Robert Southey (1849), Common-place Book; pp.278-9. Published by Longman.
[Storey's Account of an Ignis Fatuus.]
"One thing very particular I observed in the way as we went in the night-time: going toward a valley, not above two or three miles from Northampton, we saw several lights, which I took to be candles from the windows of houses in some small village before us; and in a short time they all seemed to vanish, which I took to be by the interposition of some higher ground or hedges; till, coming forward in a lane, near a brook in the valley, we espied a single light a little before us on the way-side, not moving, but fixed as in a window of some house there: but as we approached the place, it began to move, and crossed the lane at some distance from us, and went through a hedge, and a little way along another hedge in a close, mending is pace, so that I took it to be some person in haste, carrying a lanthorn from a house whence it seemed to issue, though there was no house there: then it took a short turn, as if it had some self-direction, and passing along about breast-high from the earth, went side-way in the wind, which was considerably high; and going a little on our right-hand, went northward near the way we had come. It was very bright, though it seemed sometimes to intermit a little, and twinkle in its motion; and so went on as far as we could see it. It put me in mind of some flying beetles I had seen in Hispaniola, and some other parts of the West Indies; which shine as they fly in the night, giving light, in appearance not much short of stars of the first magnitude. I have often heard, and somewhere read, of an Ignis fatuus, or Jack with a lanthorn; of which I suppose this was one sort (for I have heard of several), but have not found the phenomenon solved any where to my satisfaction."—Life of Thomas Storey, p. 730.
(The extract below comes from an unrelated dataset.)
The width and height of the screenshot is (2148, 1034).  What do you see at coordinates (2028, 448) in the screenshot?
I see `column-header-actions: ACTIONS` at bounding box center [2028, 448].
This Thomas Storey appears to be the Quaker minister who travelled to America in 1699. He was in Jamaica in 1709 after the great earthquake there, and met with William Penn in 1714. His brother, George Storey, was one time Dean of Limerick. He was a friend of Joseph Gamble, perhaps the father of Archibald Gamble who was a Professor of Oratory at the University of Pennsylvania.
He may have been Master of the Rolls: "Thomas Storey, once Master of the Rolls, who married Shippen's daughter Anne, must have derived a good portion of the rear grounds extending out to Third street, as the late aged Colonel A. J. Morris tells me that in his time 'Storey's grounds', sold to Samuel Powel, were unbuilt, and enclosed with a brick wall from St. Paul's church down to Spruce street, and thence eastward to Laurel Court."—Watson's Annals of Philadelphia and Pennsylvania, Vol. I; Written 1830 - 1850.
It's said that his journal was published in 1704. Peter Collinson wrote to the "Quaker preacher" Thomas Storey in 1731, according to Ann Leighton, and a Thomas Storey was still writing on Quaker matters in 1737.